Ivan Russo, dotto avvocato e fine giurista, sta conducendo una battaglia personale. Vuole dimostrare, codici alla mano, che il silenzio implica complicità. Sembra che a Manduria tutti, o perlomeno molti, sapessero delle sevizie inflitte al pensionato Antonio Stano. Dopo la morte del povero uomo, insultato, deriso, malmenato come Cristo, ha scritto, per prima cosa, al vescovo. Chiede di sapere perché il parroco, al corrente delle selvagge aggressioni, si sia limitato ad un semplice esposto senza intervenire con decisione per mettere fine o quanto meno contrastare l’orribile andazzo. Finora non ha avuto risposte ma i suoi interrogativi non si limitano alle responsabilità della Chiesa, coinvolgono l’intera comunità, dagli amministratori comunali alle famiglie dei feroci bulli, dalle forze dell’ordine ai vicini di casa, dagli insegnanti di scuola agli operatori della sanità.

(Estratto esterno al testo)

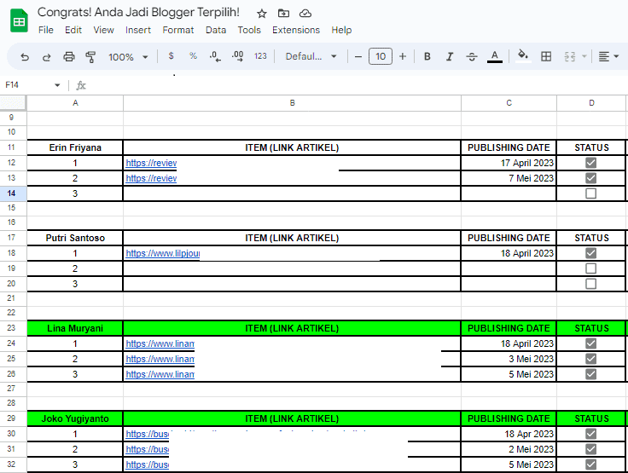The width and height of the screenshot is (628, 473).
Task: Open the Extensions menu
Action: [296, 30]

Antonio, 66 anni, era catalogato come disabile psichico. Una sorta di matto del villaggio, esposto al pubblico ludibrio in quanto debole e diverso, nel totale e cinico menefreghismo. Per salvarlo sarebbe bastato poco. Un concreto gesto di solidarietà, un minimo di vigilanza davanti alla sua abitazione, un’offerta di ospitalità, un fattivo e severo intervento nei confronti dei persecutori. Ma la vomitevole indifferenza, così la chiama Russo, lo ha lasciato solo, fino all’estremo. “Andatevene”, lo si sente gridare mentre i teppisti lo assaltano in strada. Calci, pugni, spintoni, risate. Un urlo di angoscia che sbatteva contro i muri scrostati e le finestre chiuse, come se non ci fosse eco e il suono del dolore rotolasse sul selciato per finire nel tombino dell’ignavia e della vigliaccheria. Quanto dolore, quanta disperazione, quanta solitudine. I bravacci facevano irruzione fin dentro casa. “Ci implorava di fermarci”, ha raccontato un ragazzo di 16 anni che assieme a sei coetanei e due maggiorenni è ora sul banco degli accusati.
Ha scritto il giudice per le indagini preliminari: “Stano è stato fatto oggetto di un trattamento inumano e degradante, braccato dai suoi aguzzini, terrorizzato, dileggiato, insultato anche con sputi, spinto in uno stato di confusione e disorientamento, costretto ad invocare aiuto per la paura e l’esasperazione di fronte ai continui attacchi subiti e, di più, ripreso con dei filmati (poi diffusi in rete nelle chat telefoniche) in tali umilianti condizioni”. Già, perché oggigiorno vantarsi su Whatsapp o su Facebook delle nefandezze compiute è una costante, confermata anche dall’ineffabile protervia dei due militanti di Casapound che da Viterbo diffondevano video della violenza compiuta contro una donna.
Se i reati non solo sono rivendicati ma anche pubblicizzati sui social, perché tutti fanno finta di non sapere? E torniamo a Manduria. I magistrati stanno prendendo in considerazione anche il reato di tortura continuata, che a sua volta si intreccia con l’omissione di soccorso da parte di chi sapeva ma non è intervenuto per tutelare e proteggere la vittima dalle odiose e letali vessazioni che andavano avanti da tempo.
Nella sua offensiva a difesa della convivenza civile, Ivan Russo, affiancato da un altro combattivo legale, il criminologo Donato Santoro, si appella all’articolo 593 del codice penale che al primo comma impone di avvisare le autorità se qualcuno si trova in pericolo e al secondo prescrive di intervenire subito per prestare soccorso qualora la segnalazione non basti. Riuscirà a inchiodare alle loro responsabilità coloro che si sono girati dall’altra parte? Difficile, perché in genere una mano lava l’altra e Ponzio Pilato oscura Don Chisciotte. Ma la devastante vicenda, al di là del contesto giuridico, interroga le nostre coscienze.
L’Indifferenza è il concime del Male. Sempre.